|
AIRE DE VILA-COAPA
ALEJANDRO ESPINOSA FUENTES
Soy de un barrio de la Ciudad de México sin el menor encanto literario, la esquina este de Coyoacán donde se entrecruzan las alcaldías de Tlalpan, Iztapalapa y Xochimilco; una zona amorfa delimitada al norte por la Estación de Autobuses Taxqueña; al oeste por el Estadio Azteca, al sur por el Anillo Periférico y al este por los últimos lagos que le quedan a la capital. Un barrio sin museos, bibliotecas, librerías, cafés ni teatros. Un barrio de coches enjaulados, columpios y cactus entre rejas, jaulas dentro de jaulas, centros comerciales piratas, parques oscurecidos y laberintos de baches. Una mancha urbana al sur de la Ciudad a la que la gente de las colonias céntricas llama Coapa, Coapita la bella o Villa Coapa, sin evitar que el nombre le traiga el recuerdo de una vergonzosa borrachera adolescente. Viví ahí durante 25 años hasta que un día, mareado por un discurso, decidí que era hora de buscar el futuro interrogando al escritor que más sabía sobre el tema. Este escritor vivía en Barcelona.

§

== PROBLEMA PLANTEADO A ==
Reproduce los registros tal cual, desde el principio hasta la línea que contiene "pos(42,205)", incluida esta.

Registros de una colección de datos
§

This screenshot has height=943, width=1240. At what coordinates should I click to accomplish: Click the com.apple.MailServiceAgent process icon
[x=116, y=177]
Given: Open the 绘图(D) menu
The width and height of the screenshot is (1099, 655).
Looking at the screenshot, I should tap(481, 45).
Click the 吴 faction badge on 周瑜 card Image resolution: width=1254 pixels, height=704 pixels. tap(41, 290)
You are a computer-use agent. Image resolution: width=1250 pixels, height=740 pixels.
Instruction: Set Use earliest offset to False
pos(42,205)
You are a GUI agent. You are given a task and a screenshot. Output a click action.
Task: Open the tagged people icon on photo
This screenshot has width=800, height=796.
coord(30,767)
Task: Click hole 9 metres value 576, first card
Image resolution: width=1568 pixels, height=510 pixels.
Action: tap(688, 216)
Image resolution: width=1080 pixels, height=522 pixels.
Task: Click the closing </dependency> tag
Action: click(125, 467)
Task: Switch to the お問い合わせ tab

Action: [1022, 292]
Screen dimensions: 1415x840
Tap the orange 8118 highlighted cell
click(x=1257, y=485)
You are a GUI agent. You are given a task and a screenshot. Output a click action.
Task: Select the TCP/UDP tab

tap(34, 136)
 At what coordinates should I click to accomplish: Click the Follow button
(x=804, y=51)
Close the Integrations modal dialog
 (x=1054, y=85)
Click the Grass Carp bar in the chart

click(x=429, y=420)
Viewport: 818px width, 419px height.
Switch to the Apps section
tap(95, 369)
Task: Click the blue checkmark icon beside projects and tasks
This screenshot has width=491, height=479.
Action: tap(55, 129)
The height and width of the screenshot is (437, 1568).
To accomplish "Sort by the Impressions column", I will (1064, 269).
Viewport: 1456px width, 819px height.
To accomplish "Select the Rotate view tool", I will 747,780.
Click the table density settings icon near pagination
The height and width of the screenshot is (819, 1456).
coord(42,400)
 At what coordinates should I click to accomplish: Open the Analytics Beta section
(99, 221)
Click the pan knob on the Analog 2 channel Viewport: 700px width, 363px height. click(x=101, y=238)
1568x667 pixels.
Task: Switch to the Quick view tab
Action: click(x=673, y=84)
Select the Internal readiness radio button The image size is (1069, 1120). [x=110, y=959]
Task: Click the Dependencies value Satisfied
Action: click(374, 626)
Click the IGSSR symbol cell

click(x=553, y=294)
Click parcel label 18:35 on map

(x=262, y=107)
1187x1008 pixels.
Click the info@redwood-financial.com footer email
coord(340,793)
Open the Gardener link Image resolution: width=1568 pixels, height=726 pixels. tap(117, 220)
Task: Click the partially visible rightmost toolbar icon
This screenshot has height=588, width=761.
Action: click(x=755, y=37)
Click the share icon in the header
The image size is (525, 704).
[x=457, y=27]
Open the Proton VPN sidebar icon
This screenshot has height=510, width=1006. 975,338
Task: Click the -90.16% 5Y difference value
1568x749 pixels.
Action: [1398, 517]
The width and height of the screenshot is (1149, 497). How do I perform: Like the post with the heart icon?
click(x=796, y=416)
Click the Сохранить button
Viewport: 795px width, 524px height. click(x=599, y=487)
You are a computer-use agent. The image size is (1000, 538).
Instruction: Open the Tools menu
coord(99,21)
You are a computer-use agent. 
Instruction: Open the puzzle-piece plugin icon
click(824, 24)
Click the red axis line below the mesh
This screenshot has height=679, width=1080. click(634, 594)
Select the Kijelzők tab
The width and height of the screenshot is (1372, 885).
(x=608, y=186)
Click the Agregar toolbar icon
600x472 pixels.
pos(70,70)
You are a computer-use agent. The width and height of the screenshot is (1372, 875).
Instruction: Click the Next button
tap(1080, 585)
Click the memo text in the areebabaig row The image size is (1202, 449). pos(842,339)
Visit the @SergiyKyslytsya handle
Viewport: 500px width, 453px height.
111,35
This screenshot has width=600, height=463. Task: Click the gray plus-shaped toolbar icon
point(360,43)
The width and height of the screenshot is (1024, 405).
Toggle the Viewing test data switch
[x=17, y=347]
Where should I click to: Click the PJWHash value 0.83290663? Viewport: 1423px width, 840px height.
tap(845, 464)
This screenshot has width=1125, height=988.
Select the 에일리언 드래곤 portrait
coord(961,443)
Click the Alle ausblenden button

§

== PROBLEMA PLANTEADO B ==
Responde estas preguntas sobre el fragmento:
(i) ¿Qué estación delimita el barrio por el norte?
(ii) ¿Durante cuántos años vivió ahí quien narra?
(iii) ¿En qué ciudad vivía el escritor al que se decidió interrogar?

== RESPUESTA FINAL A ==
This screenshot has height=943, width=1240. At what coordinates should I click to accomplish: Click the com.apple.MailServiceAgent process icon
[x=116, y=177]
Given: Open the 绘图(D) menu
The width and height of the screenshot is (1099, 655).
Looking at the screenshot, I should tap(481, 45).
Click the 吴 faction badge on 周瑜 card Image resolution: width=1254 pixels, height=704 pixels. tap(41, 290)
You are a computer-use agent. Image resolution: width=1250 pixels, height=740 pixels.
Instruction: Set Use earliest offset to False
pos(42,205)

== RESPUESTA FINAL B ==
(i) La Estación de Autobuses Taxqueña.
(ii) 25 años.
(iii) En Barcelona.